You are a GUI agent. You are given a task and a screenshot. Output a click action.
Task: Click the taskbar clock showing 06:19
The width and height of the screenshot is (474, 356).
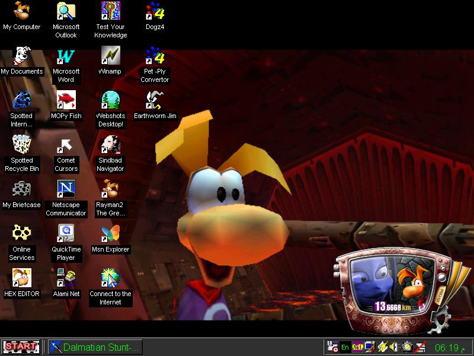pos(447,347)
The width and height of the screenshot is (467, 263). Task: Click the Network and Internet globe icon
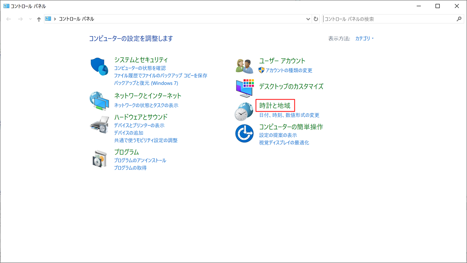99,101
—————
=== Try it ===
Word for word, give the listing above again, but drop any pictures.

=== Solved exercise ===
You are a GUI agent. You are given a task and a screenshot. Output a click action.
Task: Click the taskbar clock showing 06:19
The width and height of the screenshot is (474, 356).
pos(447,347)
The width and height of the screenshot is (467, 263). Task: Click the Network and Internet globe icon
99,101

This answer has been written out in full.